Native News Project/Screen capture

There’s an oil field near downtown Poplar, Montana and it’s contaminating the city’s water supply. By EPA estimates, more than 40 million gallons of brine have entered the drinking water aquifer over five decades. Now, the agency is holding three oil companies at least partly responsible for the contamination.

The EPA announced last week it has ordered Murphy Exploration, Pioneer Natural Resources, and Samson Hydrocarbons to pay the city $320,000 to reimburse costs related to water infrastructure and relocating water wells. They will also have to monitor the city’s public water supply and provide treatment, or an alternate drinking source, if the water becomes contaminated to the point where it’s an official public health risk.

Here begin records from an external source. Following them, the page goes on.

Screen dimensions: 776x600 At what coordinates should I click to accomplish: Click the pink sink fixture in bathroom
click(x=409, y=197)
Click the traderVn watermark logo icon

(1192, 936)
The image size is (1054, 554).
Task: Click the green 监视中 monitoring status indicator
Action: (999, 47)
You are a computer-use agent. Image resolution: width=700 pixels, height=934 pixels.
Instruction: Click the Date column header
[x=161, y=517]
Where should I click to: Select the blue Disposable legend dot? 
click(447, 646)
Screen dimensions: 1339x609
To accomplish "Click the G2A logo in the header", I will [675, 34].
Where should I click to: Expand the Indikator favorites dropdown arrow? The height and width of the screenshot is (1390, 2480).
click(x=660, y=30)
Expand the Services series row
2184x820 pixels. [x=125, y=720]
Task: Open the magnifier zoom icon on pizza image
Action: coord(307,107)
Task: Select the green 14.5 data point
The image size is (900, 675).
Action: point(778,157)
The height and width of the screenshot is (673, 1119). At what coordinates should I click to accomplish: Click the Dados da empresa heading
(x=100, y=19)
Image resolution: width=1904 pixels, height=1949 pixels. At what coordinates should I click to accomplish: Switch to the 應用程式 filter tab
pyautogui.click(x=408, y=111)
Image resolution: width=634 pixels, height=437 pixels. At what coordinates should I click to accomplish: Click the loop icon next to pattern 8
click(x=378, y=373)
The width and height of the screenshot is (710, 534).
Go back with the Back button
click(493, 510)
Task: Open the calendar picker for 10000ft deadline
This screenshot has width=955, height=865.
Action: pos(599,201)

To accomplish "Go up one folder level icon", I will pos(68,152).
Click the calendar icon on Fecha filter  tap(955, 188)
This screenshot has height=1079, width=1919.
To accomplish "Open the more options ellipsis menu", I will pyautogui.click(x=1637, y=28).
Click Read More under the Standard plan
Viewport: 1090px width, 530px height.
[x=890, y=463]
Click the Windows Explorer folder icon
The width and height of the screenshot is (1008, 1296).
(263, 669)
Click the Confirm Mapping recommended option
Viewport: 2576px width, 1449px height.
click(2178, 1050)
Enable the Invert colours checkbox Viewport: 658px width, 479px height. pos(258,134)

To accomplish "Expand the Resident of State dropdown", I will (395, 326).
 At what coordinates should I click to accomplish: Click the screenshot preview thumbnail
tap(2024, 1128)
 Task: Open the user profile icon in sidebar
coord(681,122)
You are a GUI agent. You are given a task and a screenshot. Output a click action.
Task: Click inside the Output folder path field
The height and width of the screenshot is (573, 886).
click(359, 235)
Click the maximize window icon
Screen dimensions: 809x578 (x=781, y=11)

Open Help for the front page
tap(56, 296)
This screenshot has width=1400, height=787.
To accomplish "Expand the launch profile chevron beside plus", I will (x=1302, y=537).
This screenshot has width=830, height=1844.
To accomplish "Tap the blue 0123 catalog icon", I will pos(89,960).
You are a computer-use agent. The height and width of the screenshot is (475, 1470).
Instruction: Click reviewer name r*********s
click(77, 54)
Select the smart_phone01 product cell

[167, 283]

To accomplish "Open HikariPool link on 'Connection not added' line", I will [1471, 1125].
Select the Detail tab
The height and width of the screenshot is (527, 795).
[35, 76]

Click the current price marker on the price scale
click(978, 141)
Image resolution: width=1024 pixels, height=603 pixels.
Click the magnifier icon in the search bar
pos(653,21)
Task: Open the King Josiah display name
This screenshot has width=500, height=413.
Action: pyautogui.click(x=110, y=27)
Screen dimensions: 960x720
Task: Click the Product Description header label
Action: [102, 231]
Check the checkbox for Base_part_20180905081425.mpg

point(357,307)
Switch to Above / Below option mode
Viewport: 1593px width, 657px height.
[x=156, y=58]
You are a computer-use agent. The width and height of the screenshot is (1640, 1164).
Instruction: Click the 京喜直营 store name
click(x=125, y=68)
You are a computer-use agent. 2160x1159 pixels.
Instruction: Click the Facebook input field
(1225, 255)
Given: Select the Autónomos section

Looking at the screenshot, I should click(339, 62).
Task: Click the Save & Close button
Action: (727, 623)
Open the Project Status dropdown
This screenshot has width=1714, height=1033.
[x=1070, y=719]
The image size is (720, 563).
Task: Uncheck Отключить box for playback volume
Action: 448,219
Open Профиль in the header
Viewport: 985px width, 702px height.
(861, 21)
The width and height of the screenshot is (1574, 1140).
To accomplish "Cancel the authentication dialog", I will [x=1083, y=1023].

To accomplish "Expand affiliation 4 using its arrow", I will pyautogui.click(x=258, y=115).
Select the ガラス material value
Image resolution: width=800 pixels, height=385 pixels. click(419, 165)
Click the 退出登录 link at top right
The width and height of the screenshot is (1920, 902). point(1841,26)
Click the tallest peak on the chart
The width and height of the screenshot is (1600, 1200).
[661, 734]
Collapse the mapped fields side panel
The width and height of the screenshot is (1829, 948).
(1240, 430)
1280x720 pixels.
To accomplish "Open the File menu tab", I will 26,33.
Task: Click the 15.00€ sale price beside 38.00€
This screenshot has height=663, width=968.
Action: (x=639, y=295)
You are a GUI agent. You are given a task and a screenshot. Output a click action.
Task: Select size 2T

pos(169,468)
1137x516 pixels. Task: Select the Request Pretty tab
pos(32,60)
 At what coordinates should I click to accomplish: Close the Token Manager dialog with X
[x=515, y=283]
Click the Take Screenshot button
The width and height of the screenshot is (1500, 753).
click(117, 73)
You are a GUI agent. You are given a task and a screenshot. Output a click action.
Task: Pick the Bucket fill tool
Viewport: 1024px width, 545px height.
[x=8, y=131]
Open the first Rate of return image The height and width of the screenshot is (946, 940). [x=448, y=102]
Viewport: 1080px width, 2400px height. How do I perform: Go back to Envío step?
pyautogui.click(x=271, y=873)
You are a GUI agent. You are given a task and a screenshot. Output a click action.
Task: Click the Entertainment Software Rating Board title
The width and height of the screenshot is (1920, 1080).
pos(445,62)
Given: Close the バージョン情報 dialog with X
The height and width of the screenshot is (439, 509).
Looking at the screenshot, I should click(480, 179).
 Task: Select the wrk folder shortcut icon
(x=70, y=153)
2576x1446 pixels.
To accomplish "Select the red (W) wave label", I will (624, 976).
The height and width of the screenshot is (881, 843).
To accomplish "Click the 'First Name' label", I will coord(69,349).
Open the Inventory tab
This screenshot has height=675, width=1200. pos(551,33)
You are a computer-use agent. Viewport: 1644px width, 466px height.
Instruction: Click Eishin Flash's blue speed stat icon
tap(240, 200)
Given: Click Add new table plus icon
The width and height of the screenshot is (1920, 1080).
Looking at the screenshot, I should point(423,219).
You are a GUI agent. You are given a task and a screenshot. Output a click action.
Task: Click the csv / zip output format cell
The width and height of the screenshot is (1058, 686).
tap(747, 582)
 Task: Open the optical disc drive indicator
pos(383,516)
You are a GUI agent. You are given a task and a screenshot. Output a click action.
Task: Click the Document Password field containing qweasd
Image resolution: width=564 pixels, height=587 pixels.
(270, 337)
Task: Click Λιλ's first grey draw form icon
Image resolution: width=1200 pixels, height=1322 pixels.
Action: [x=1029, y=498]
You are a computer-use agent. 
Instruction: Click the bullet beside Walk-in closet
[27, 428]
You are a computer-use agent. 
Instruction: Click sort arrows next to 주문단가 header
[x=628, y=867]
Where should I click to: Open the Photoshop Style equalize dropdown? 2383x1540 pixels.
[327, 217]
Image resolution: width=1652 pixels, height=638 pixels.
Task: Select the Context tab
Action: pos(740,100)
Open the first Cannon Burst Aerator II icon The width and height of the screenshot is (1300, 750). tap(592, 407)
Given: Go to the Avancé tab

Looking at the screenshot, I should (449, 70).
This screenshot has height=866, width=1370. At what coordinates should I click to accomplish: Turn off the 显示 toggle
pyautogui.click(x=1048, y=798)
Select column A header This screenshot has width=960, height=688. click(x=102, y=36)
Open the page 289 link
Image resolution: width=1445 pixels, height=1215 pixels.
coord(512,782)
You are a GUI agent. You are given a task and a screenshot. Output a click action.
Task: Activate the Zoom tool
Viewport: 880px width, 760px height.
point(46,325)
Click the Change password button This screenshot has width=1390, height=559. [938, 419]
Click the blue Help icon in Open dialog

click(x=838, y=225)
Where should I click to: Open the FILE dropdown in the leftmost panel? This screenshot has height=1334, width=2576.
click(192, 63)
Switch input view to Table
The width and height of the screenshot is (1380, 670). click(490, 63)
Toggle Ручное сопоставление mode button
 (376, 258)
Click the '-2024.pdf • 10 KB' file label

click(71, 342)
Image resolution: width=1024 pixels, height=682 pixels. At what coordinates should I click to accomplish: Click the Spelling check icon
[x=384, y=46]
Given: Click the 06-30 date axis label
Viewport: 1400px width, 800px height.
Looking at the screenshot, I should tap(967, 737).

The contamination involves highly saline wastewater that contains trace metals, inorganic salt concentrations, and volatile organic compounds, but the city’s treated water has been deemed safe to drink. Yet monthly samples collected by the oil companies show “an upward trend in total dissolved solids, chloride and sodium,” and an EPA scientist said the water supply faces imminent danger.

The Montana Native News Project quotes EPA scientist Nathan Wiser: “The facts we’ve seen have certainly shown that at certain monitoring well locations certain water wells have gone from pretty good to pretty bad in what in my mind is a pretty abrupt fashion, in a matter of a year or two.”

The contamination from the oil field is not exactly news: “EPA, the State of Montana, the Fort Peck Tribes, the U.S. Geological Survey and other agencies have been aware of groundwater contamination in the East Poplar oil field for several decades,” said the EPA’s own press release about the agreement.

The EPA had tried to act with an emergency order in 2010, but the companies appealed in federal court. Last week’s agreement is a result of the mediation process that resulted from that appeal.